Serotonin and the antipsychotic activity of neuroleptics

Serotonin and the antipsychotic activity of neuroleptics
Given the complexity of the serotonergic system and its interaction with
multiple neurotransmitter systems in the mammalian brain, it is not
surprising to find that 5-HT plays a role in the aetiology of
schizophrenia. Meltzer has suggested that in schizophrenia a malfunction
of the mechanism whereby 5-HT modulates the release of dopamine (for
example, due to the decreased inhibition by 5-HT of the release of
dopamine in the mesencephalon and frontal cortex) might contribute to
the enhanced neocortical dopaminergic function which probably forms
the biochemical basis of the disease. The antipsychotic activity of atypical
neuroleptics such as clozapine and risperidone may therefore lie in the
normalization of the relationship between the malfunctioning 5-HT and
dopaminergic systems.
The novel antipsychotic drug clozapine has a very complicated
neurochemical profile in that it has a high affinity for 5-HT2A, 5-HT2C,
5-HT3, 5-HT6 and 5-HT7 receptors in addition to its action on D4 and D3
receptors. Risperidone likewise has a high affinity for 5-HT2A receptors as
well as acting as an antagonist of D2 receptors. Such drugs have received
attention recently because of their reduced propensity to cause extrapyramidal
side effects and for their efficacy in treating the negative symptoms of
schizophrenia. These properties may partly reside in the antagonistic actions
of the atypical neuroleptics on the various sub-populations of 5-HT receptors
of which the 5-HT2A receptor may be of primary importance.
In experimental studies, many clinically effective neuroleptics have been
shown to act as 5-HT2A receptor antagonists. Studies on post-mortem brain
from schizophrenic patients have shown that the decrease in the number of
5-HT2A receptors in the prefrontal cortex might be related to the disease
process. It therefore seems unlikely that the antipsychotic activity of
neuroleptics can be explained solely in terms of their action on 5-HT2A
receptors. Furthermore, no correlation exists between the average
therapeutic doses of a neuroleptic and its affinity for 5-HT2A receptors. It
does seem possible, however, that several atypical neuroleptics such as
amperozide, risperidone and possibly ritanserin do owe at least part of the
pharmacological profile to their ability to inhibit 5-HT2A receptors.

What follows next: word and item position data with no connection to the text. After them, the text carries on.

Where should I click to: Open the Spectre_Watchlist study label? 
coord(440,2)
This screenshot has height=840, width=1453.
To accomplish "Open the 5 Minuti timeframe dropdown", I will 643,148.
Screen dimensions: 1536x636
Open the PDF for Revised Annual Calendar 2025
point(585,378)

Following the discovery that selective 5-HT3 antagonists reduce the
behavioural effects of the infusion of dopamine into the nucleus accumbens,
there has been considerable interest in the possible role of 5-HT3 receptor
antagonists as potential neuroleptic agents. While there is a growing body
of evidence to suggest that 5-HT3 antagonists may be therapeutically
valuable for the treatment of disorders of the gastrointestinal tract, as
antiemetics and possibly anxiolytic agents, there is currently little evidence
to suggest that such drugs are effective in the treatment of schizophrenia.
However, experimental studies of the 5-HT3 antagonists on dopamine
autoreceptors may eventually offer new leads to the development of novel
antipsychotic drugs.

Serotonin and drugs of abuse

Serotonin and drugs of abuse
The role of 5-HT in the control of alcohol intake has received considerable
attention following the discovery that 5-HT reuptake inhibitors reduce
alcohol intake in alcohol dependent rats. Similar effects have been found for
intracerebroventricularly administered 5-HT or its precursor 5-HTP.

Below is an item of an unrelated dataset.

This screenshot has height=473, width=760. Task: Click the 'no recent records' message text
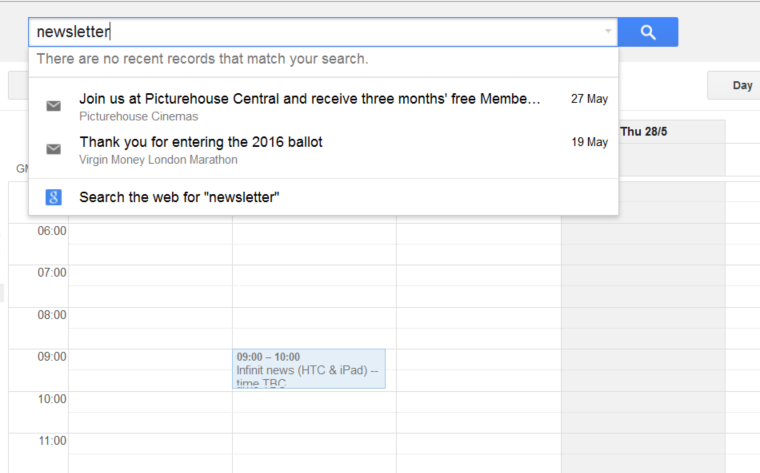tap(203, 59)
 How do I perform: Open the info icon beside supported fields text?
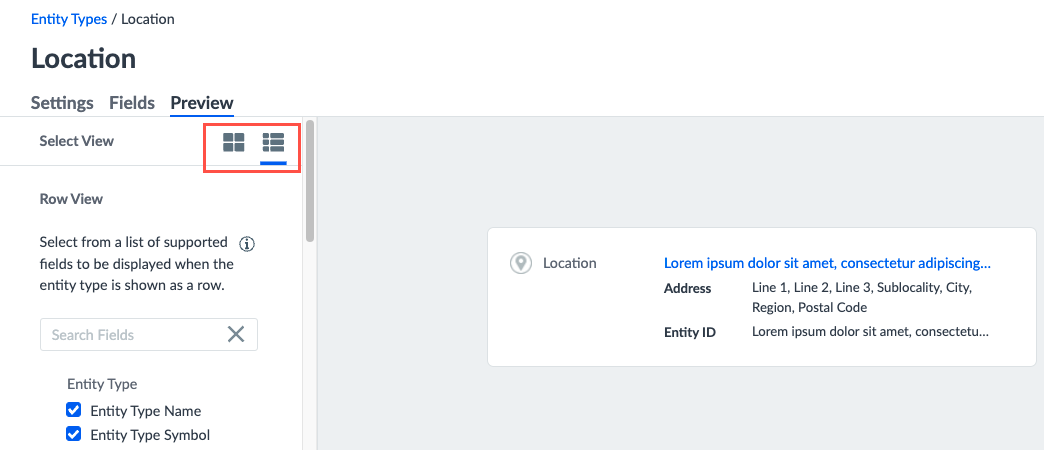[x=247, y=244]

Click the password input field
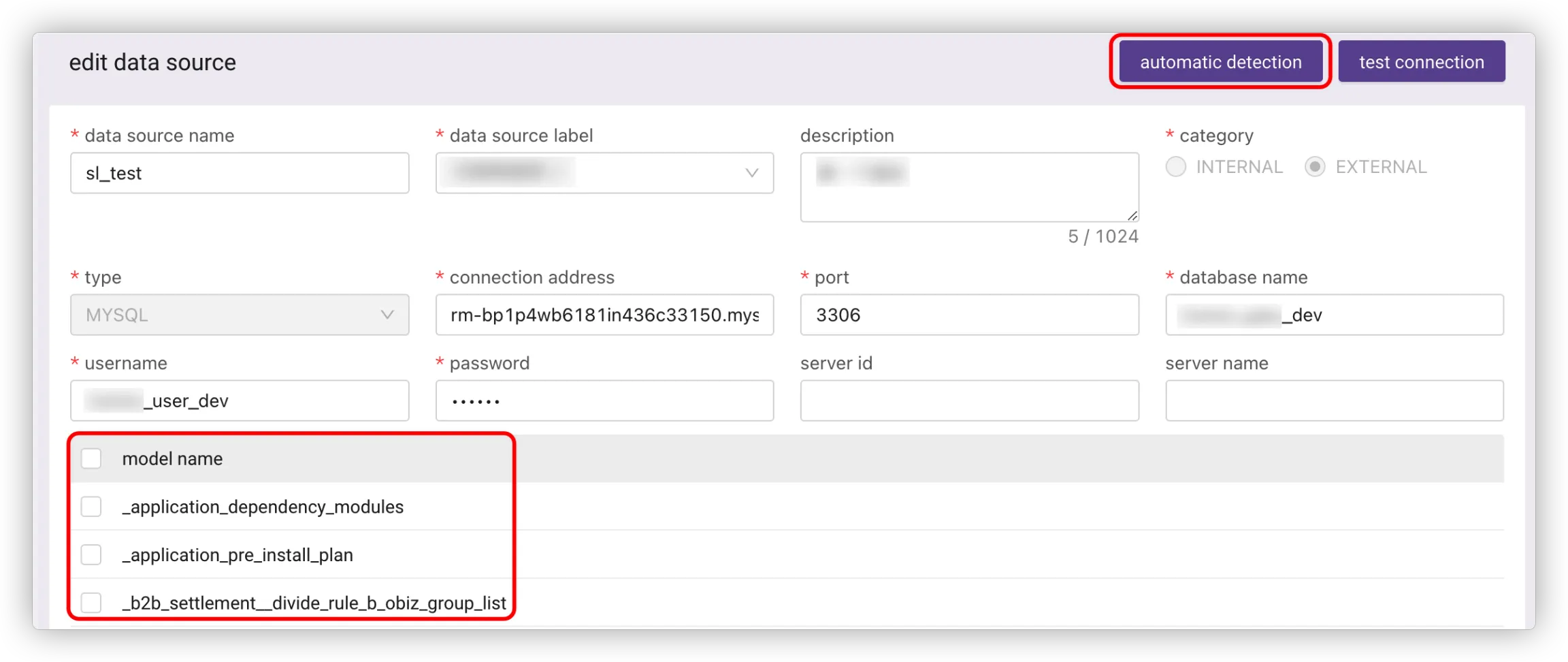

Regarding the type of 5-HT receptor involved, there is experimental
evidence that the 5-HT1A partial agonists buspirone and gepirone are
effective. Differences were found between the effects of the 5-HT3
antagonist ondansetron and the 5-HT2A/5-HT2C antagonist ritanserin.

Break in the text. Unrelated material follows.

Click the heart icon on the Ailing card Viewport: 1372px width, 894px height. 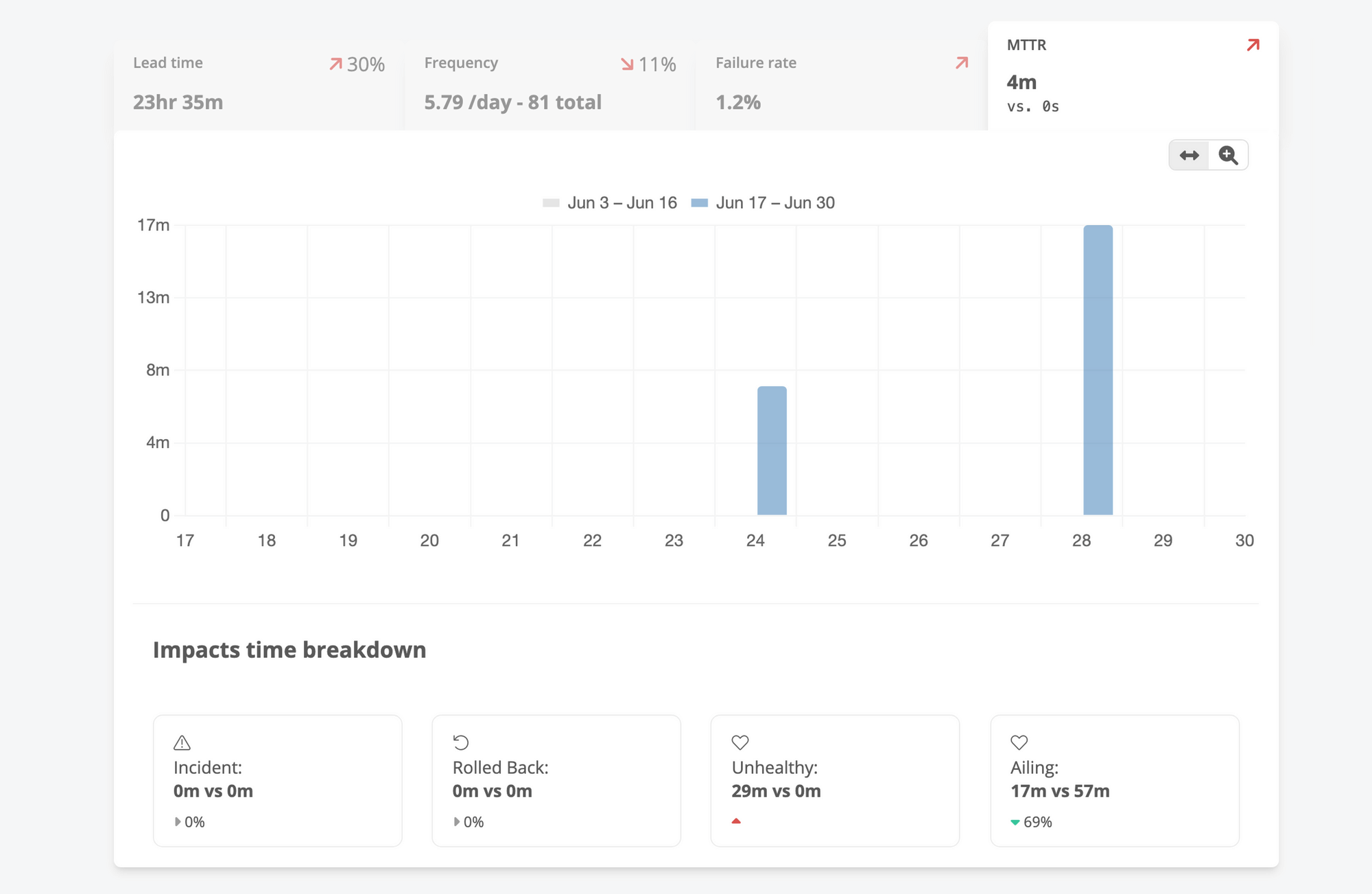pos(1018,742)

Thus the 5-HT3 antagonist ondansetron reduces alcohol intake without
affecting the alcohol preference of rats, while ritanserin reduces both the
alcohol preference and intake. This suggests that, at least in rats, different
populations of 5-HT receptors may be involved in alcohol intake and
preference.
Regarding other types of drugs of abuse, the 5-HT3 antagonist MDL72222
has been shown to block place preference conditioning induced in rodents
by morphine or nicotine without affecting the preference for amphetamine.
It is possible that these effects of 5-HT3 antagonists are associated with the
reduction in dopamine release as it is well established that the rewarding
effects of many drugs of abuse are due to increased dopaminergic activity
in limbic regions. On the strength of the experimental findings, it has been
proposed that 5-HT3 antagonists might be useful in treating drug abuse in
man. Only appropriate placebo-controlled studies of 5-HT3 antagonists will
clarify the therapeutic value of such agents in different types of drug abuse.